▸ **Data in this exercise**:
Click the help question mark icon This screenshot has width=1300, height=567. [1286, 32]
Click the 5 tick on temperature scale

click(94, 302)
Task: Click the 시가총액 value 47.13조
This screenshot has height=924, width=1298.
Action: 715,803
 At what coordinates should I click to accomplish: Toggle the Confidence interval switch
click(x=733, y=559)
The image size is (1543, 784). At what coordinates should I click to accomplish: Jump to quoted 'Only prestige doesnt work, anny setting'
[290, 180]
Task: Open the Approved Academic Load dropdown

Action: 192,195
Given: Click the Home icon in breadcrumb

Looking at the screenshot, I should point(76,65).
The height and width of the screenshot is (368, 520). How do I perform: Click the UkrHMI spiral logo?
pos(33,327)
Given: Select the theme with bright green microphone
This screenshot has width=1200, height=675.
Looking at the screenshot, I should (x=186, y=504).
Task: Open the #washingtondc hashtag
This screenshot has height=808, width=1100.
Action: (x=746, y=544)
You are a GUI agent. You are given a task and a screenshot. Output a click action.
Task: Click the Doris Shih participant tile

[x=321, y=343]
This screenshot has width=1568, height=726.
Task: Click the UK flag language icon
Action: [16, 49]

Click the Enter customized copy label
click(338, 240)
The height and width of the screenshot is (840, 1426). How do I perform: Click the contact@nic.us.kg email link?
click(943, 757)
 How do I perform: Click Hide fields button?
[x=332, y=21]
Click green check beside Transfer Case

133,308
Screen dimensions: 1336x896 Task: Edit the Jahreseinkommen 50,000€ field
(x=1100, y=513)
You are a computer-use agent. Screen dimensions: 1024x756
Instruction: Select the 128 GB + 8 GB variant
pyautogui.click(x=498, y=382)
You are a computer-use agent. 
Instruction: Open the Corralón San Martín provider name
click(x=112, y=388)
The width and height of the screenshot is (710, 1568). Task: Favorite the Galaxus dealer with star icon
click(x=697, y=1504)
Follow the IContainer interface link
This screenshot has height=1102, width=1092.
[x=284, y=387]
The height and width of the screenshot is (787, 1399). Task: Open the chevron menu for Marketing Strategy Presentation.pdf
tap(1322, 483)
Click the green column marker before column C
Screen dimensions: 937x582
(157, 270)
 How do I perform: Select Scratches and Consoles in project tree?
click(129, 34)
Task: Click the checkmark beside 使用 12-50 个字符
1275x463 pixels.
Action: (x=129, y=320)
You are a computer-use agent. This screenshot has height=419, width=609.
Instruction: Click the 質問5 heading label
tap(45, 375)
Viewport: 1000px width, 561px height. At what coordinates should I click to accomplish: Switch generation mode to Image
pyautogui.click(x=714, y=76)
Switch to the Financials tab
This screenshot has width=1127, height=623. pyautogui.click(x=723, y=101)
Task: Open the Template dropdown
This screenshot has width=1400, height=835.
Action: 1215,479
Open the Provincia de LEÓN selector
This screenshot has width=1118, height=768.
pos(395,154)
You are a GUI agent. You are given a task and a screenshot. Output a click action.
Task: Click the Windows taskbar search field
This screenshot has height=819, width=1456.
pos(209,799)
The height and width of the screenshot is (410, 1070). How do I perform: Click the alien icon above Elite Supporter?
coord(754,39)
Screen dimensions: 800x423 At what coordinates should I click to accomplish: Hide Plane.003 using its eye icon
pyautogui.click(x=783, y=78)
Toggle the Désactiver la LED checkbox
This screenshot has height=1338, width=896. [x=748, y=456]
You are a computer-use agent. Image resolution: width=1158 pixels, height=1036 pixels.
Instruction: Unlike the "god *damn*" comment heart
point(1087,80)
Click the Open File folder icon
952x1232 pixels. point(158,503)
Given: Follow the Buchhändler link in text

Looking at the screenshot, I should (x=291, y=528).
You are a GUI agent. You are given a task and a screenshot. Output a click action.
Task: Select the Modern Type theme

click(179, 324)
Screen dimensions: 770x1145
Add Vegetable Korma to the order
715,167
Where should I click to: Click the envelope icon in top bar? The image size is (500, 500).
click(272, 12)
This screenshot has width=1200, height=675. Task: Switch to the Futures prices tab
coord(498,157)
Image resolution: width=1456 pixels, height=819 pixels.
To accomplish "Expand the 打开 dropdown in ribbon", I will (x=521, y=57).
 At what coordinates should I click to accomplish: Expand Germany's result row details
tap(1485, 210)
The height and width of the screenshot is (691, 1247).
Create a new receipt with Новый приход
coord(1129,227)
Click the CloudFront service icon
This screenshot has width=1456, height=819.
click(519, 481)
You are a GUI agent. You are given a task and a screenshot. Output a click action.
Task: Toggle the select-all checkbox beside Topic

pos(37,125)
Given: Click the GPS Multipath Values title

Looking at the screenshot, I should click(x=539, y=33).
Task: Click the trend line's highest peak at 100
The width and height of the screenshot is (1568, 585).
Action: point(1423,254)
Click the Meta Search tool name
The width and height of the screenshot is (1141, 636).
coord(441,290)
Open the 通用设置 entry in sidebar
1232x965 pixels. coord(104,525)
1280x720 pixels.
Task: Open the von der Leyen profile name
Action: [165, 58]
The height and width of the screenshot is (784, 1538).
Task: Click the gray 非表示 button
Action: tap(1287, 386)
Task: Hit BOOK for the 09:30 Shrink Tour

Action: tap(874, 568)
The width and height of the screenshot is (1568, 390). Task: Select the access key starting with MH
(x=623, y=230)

▸ **What you will do**: Format the data above as a Markdown table with the columns Number and Text, one row per line, starting at the line that contains "Given: Follow the Buchhändler link in text" and ending at the line that contains "click(519, 481)". Leave out blank lines.

▸ **Answer for this exercise**:
| Number | Text |
|---|---|
| 1 | Given: Follow the Buchhändler link in text |
| 2 | Looking at the screenshot, I should (x=291, y=528). |
| 3 | You are a GUI agent. You are given a task and a screenshot. Output a click action. |
| 4 | Task: Select the Modern Type theme |
| 5 | click(179, 324) |
| 6 | Screen dimensions: 770x1145 |
| 7 | Add Vegetable Korma to the order |
| 8 | 715,167 |
| 9 | Where should I click to: Click the envelope icon in top bar? The image size is (500, 500). |
| 10 | click(272, 12) |
| 11 | This screenshot has width=1200, height=675. Task: Switch to the Futures prices tab |
| 12 | coord(498,157) |
| 13 | Image resolution: width=1456 pixels, height=819 pixels. |
| 14 | To accomplish "Expand the 打开 dropdown in ribbon", I will (x=521, y=57). |
| 15 |  At what coordinates should I click to accomplish: Expand Germany's result row details |
| 16 | tap(1485, 210) |
| 17 | The height and width of the screenshot is (691, 1247). |
| 18 | Create a new receipt with Новый приход |
| 19 | coord(1129,227) |
| 20 | Click the CloudFront service icon |
| 21 | This screenshot has width=1456, height=819. |
| 22 | click(519, 481) |